Hodges was a New York baseball legend as the power-hitting and Gold Glove-fielding first baseman for the Brooklyn Dodgers of the 1950s. He had become a year-round resident of Brooklyn, and in the twilight of his playing career was an original Met, starting at first base in their maiden NL game in 1962. On May 23, 1963, the Mets had traded Hodges to Washington for centerfielder Jimmy Piersall, and Hodges immediately retired as an active player to become the Senators' manager. Although the expansion-era Senators had themselves never posted a winning record since their 1961 inception, the team had shown steady season-to-season improvement since Hodges' appointment as manager. During the three-week-long winter interleague trading period then in effect, the Mets agreed to send Denehy and $100,000 as compensation for Washington's release of Hodges from his contract.

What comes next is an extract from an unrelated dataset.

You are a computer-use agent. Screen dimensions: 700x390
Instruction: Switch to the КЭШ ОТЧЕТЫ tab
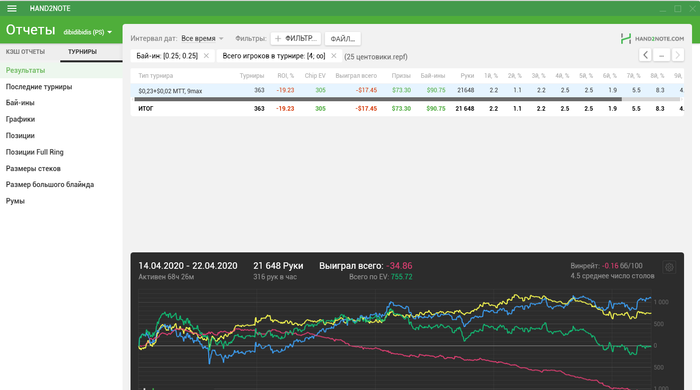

==Career with Senators, Tigers==
While Hodges brought home an improved, but still ninth-place, Mets' team in 1968, Denehy pitched in only three innings for the 1968 Senators and spent most of the season in the minor leagues. The following season, Denehy remained in Triple-A and was traded in June to the Cleveland Indians' organization. Meanwhile, in his second year as the Mets' manager, Hodges led the "1969 Miracle Mets" to the team's first National League and World Series championships.

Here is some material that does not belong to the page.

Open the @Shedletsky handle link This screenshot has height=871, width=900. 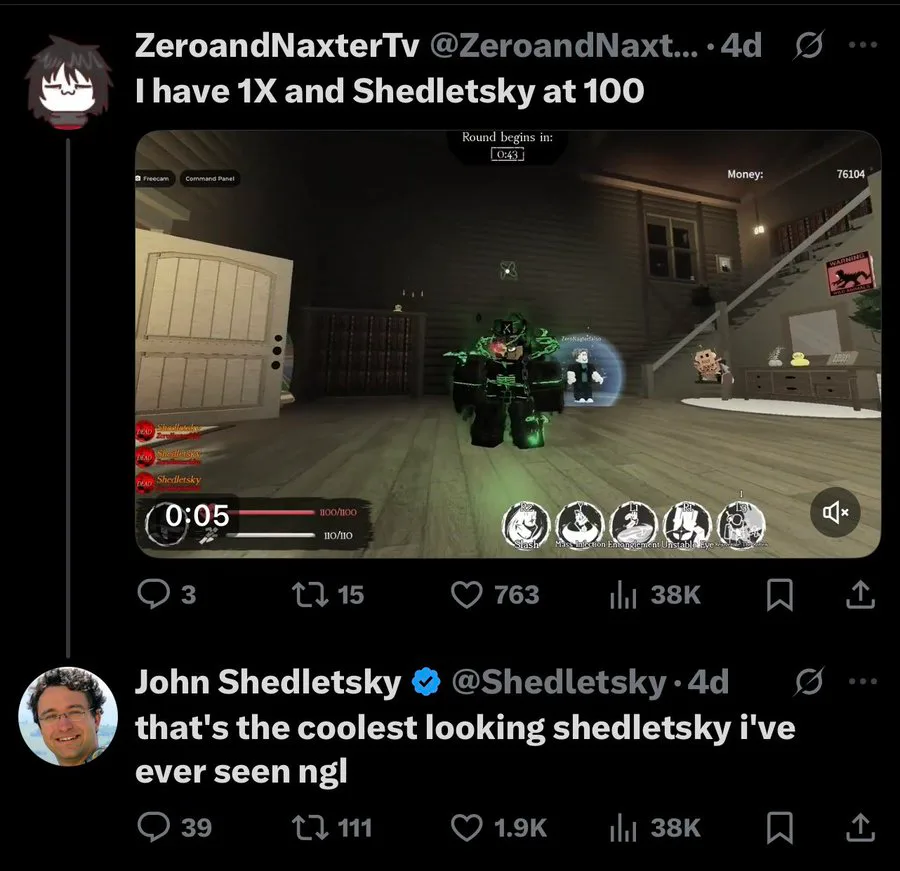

Denehy returned to the Majors with the 1971 Detroit Tigers, appearing in 31 games, all but one of them in relief, compiling an 0–3 mark with an ERA of 4.22 in 49 innings.

All told, Denehy appeared in 49 Major League games, winning one and losing ten (.091) with an ERA of 4.56 in 1042/3 innings pitched. He retired after the 1973 season.

==Coaching career==
For two seasons (1981-1982), Denehy served as the pitching coach for the Double-A Bristol Red Sox. In the 1983 season, he served a third season as pitching coach in the Red Sox minor league system, this time with the Red Sox new affiliate, the New Britain Red Sox (now the Hartford Yard Goats).

From the start of the 1985 season until the middle of the 1987 season, Denehy was the head college baseball coach of the Hartford Hawks. Following an April 1987 game against UConn in which two bench-clearing brawls broke out, Denehy was fired for making inflammatory remarks made about Connecticut's team and Connecticut assistant coach Mitch Pietras. Under Denehy, the Hawks had a 17–79 record.

==Retirement and death==
Denehy also worked in real estate, television and radio and taught golf.

Denehy began losing his eyesight in 2005 and, as of 2018, was legally blind with no vision in his right eye and glaucoma and macular holes in his left. He had received multiple grants from the Baseball Assistance Team to assist in paying for eye surgeries as he was ineligible for a pension from Major League Baseball under pre-1980 rules. Denehy died on June 27, 2025, at the age of 79.